Different MT6755 phones (e.g., a Leagoo T5 vs. a BLU R1 HD) have drastically different partition tables. Using the wrong scatter file can overwrite the preloader—the first code executed by the CPU. A corrupted preloader = a dead phone (no charging, no boot, no detection).
The story begins, as many do in the backroom of "CellSavers & Coffee," with a dead phone. Not just dead—bricked. A black, unresponsive slab that once was a Vivo X9. On its logic board, a tiny, heat-sinked chip read: MT6755. mt6755+scatter+file+verified
To a normal person, it was just a serial number. To Leo, the shop’s overnight logic board specialist, it was the Helio P10. A workhorse. A legend of 2016. And currently, a paperweight. Different MT6755 phones (e
The owner, a frantic journalist named Maya, had tried to flash a custom ROM. She’d used the wrong tool. Now, the device didn't charge, didn't boot, didn't even vibrate. It was in Deep Dive Brick Mode—the kind where even the preloader is corrupted. A corrupted preloader = a dead phone (no
Leo had one shot. SP Flash Tool. But SP Flash Tool is a jealous god. It demands a scatter file.

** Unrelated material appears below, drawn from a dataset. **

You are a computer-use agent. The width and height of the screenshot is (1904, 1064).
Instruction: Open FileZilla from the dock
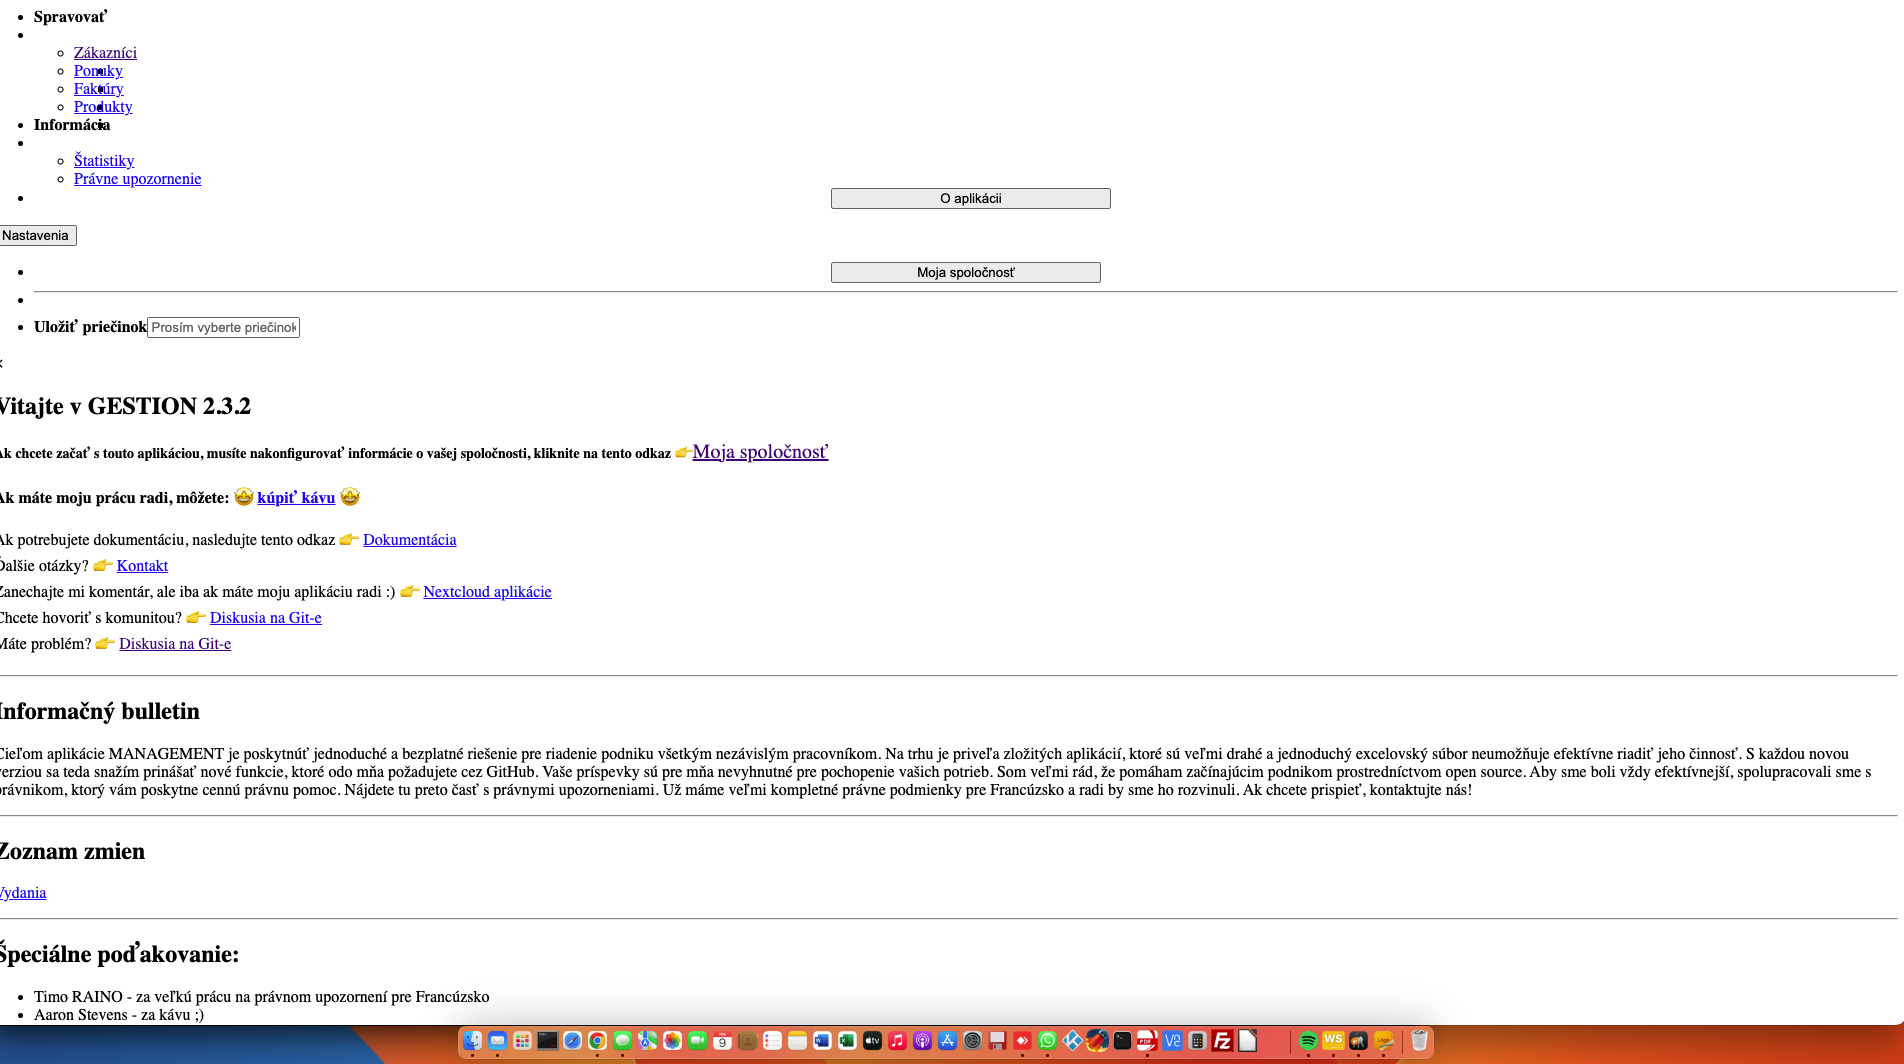coord(1221,1040)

All partition addresses must be contiguous and not overlap. Use this Python snippet:
import re
addrs = []
with open("MT6755_Android_scatter.txt") as f:
for line in f:
if "linear_start_addr:" in line:
addr = int(line.split("0x")[1], 16)
addrs.append(addr)
for i in range(1, len(addrs)):
assert addrs[i] > addrs[i-1], "Overlap detected!"